Rédigez la suite de l'entretien sur la grève des femmes à Bienne, en reprenant juste après sa dernière phrase.

**TEXTE FOURNI**

=-=-=

La grève des femme du 14 juin se prépare partout en Suisse. A Bienne, la conseillère de ville socialiste Anna Tanner est l’une des chevilles ouvrières du collectif d’organisation local. Rencontre.

Anna Tanner lors des assises de la grève des femmes, le 10 mars à Bienne. Keystone

Par Didier Nieto

Anna Tanner, pourquoi ferez-vous la grève le 14 juin?
Parce qu’il y a encore trop d’inégalités entre les hommes et les femmes, au niveau des salaires, de la représentation en politique et aux postes à responsabilité, des prestations des assurances sociales, de l’accès à la formation et au travail pour les femmes issues de la migration et/ou élevant seules leurs enfants... Les femmes sont aussi davantage victimes de harcélement et de violence sexuelle. Pour toutes ces raisons, il est nécessaire de s’engager en faveur d’une société plus juste et plus équilibrée.

Ces inégalités sont, en règle générale, largement identifiées. Pourquoi subsistent-elles selon vous?
Nous vivons toujours dans une société patriarcale, dans laquelle ce sont les hommes qui jouissent du pouvoir de décision. Il est donc difficile de déconstruire des modèles, des images ou des lois qu’ils ont eux-même instaurés. Certes, il y a eu des progrès significatifs, comme l’obtention du droit de vote pour les femmes. Mais on reste en retard dans beaucoup de domaines où ce sont les intérêts des hommes qui prévalent.

Que faut-il changer?
Ça commence par l’éducation. Les questions liées aux inégalités et aux stéréotypes doivent être thématisées à l’école. Hélas, on continue par exemple d’étiqueter les métiers pour les garçons ou pour les filles. Ces discours favorisent le fossé entre les genres et entretiennent les structures sociales en place.

Quel a été le déclic pour lancer l’appel à la grève des femmes?
Il n’y a pas eu de déclic, mais l’accumulation des inégalités dans les domaines que je viens d’évoquer. Nous manifestons aussi pour une valorisation du travail des femmes au foyer, qui va de la garde des enfants à l’accompagnement des personnes âgées. C’est un travail non rémunéré, mais sur lequel repose toute l’économie nationale.

Le mouvement #metoo a-t-il favorisé la grève?

=-=-=

**EXTRAIT DE DONNÉES**

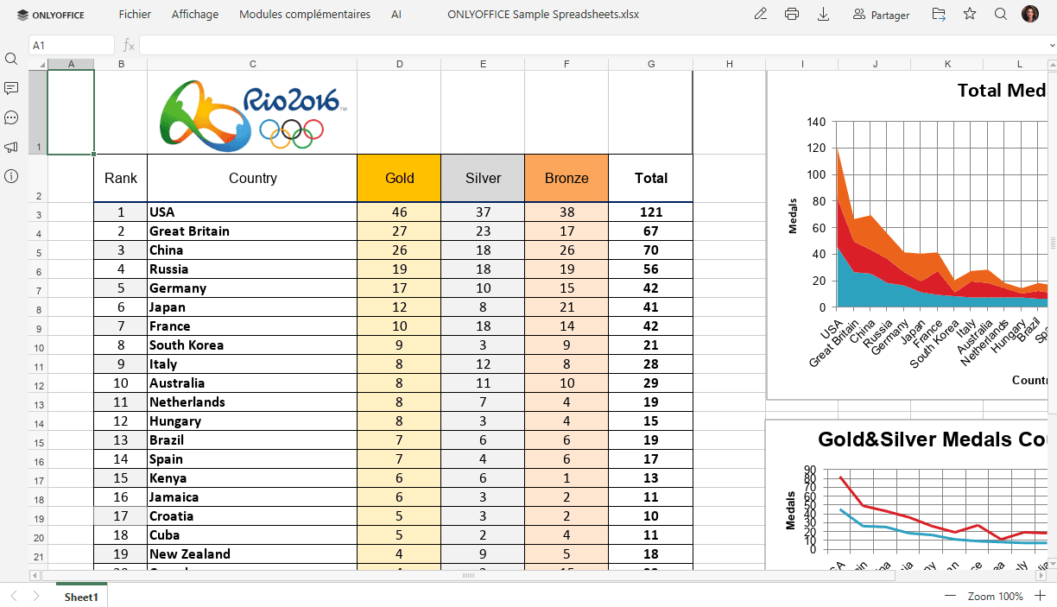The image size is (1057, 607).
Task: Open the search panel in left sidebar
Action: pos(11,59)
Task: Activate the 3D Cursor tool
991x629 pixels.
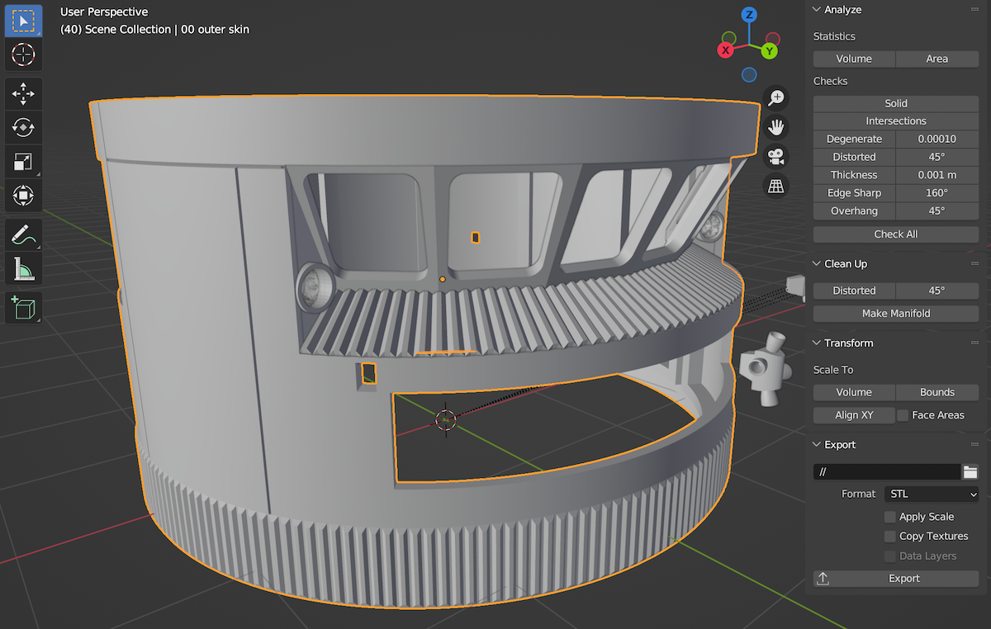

=-=-=

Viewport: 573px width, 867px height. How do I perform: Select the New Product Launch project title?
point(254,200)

=-=-=

**RÉSULTAT**
Oui, il fait partie de l’ensemble des facteurs. Il a poussé de nombreuses femmes à se sentir concernées. Il a engendré un lien de solidarité entre elles pour combattre ensemble le système.

A votre avis, à quoi la société ressemblerait aujourd’hui si la grève des femmes de 1991 n’avait pas eu lieu?
Ce fut un important mouvement de sensibilisation. Avec la non-élection de Christiane Brunner au Conseil fédéral en 1993, la grève a vraiment renforcé l’idée que les femmes doivent être représentées au même niveau que les hommes. A Bienne, l’association Solidarité femmes (Frauenhaus) a vu le jour après la grève. La création d’un service de consultation pour femmes – frac, en l’occurrence – était aussi une revendication des grévistes.

Dans les articles consacrés à la grève de 1991, il est beaucoup question du courage dont les femmes ont fait preuve à l’époque. En 2019, faut-il encore du courage pour faire la grève ?
A l’époque les médias parlaient surtout de la peur des femmes d’être licenciées – ou alors de la solidarité des hommes... Et c’est toujours le cas d’ailleurs. C’est énervant parce que ce ne sont pas des questions centrales. Le débat concerne les inégalités, les salaires, etc. Et pour moi, oui, ces revendications demandent encore du courage.

La Ville de Bienne autorise ses employées et employés à faire la grève, à condition de prendre congé. Cette démarche est-elle correcte selon vous?
C’est le cas de beaucoup d’administrations municipales. A Lausanne ou Genève cependant, il n’est pas nécessaire de prendre congé. Ce serait mieux si Bienne faisait pareil. Faire la grève, c’est manquer le travail sans autorisation. Le symbole est plus fort si c’est interdit. Mais je conçois que briser cet interdit est dangereux pour certaines femmes. Je n’ai pas de conseil à leur donner. Chacune doit décider en fonction de ce qu’elle juge bien pour elle. Et tout dépend aussi de ses responsabilités. Certaines femmes qui travaillent à l’hôpital ou dans des crèches, par exemple, peuvent se sentir mal à l’aise à l’idée de ne pas aller travailler.

Sur quels résultats espérez-vous que la grève débouchera?
Sur les questions d’égalité, on avance toujours avec des petits pas. J’espère que nos revendications seront entendues et que la grève sensibilisera hommes et femmes aux disparités qui subsistent dans la société. Si on arrive à montrer qu’un très grand nombre de personnes soutiennent nos exigences, nous pourrons créer une dynamique favorable. Et j’espère aussi le mouvement incitera à voter pour des femmes lors des élections fédérales d’octobre.

La lutte contre les inégalités requiert-elle forcément une présence renforcée des femmes en politique?
Je crois, oui. Mais il faut en même temps un mouvement ancré dans la société, d’où naissent des revendications qui peuvent ensuite rebondir sur le plan politique. Pour ça, il faut aussi encourager les femmes à se lancer en politique. Je constate que les partis de droite ont plus de difficultés à trouver des candidates que ceux de gauche. Sans doute que ces partis ne se battent pas suffisamment pour le droit des femmes.

A Bienne, qui sont les femmes qui composent le collectif d’organisation?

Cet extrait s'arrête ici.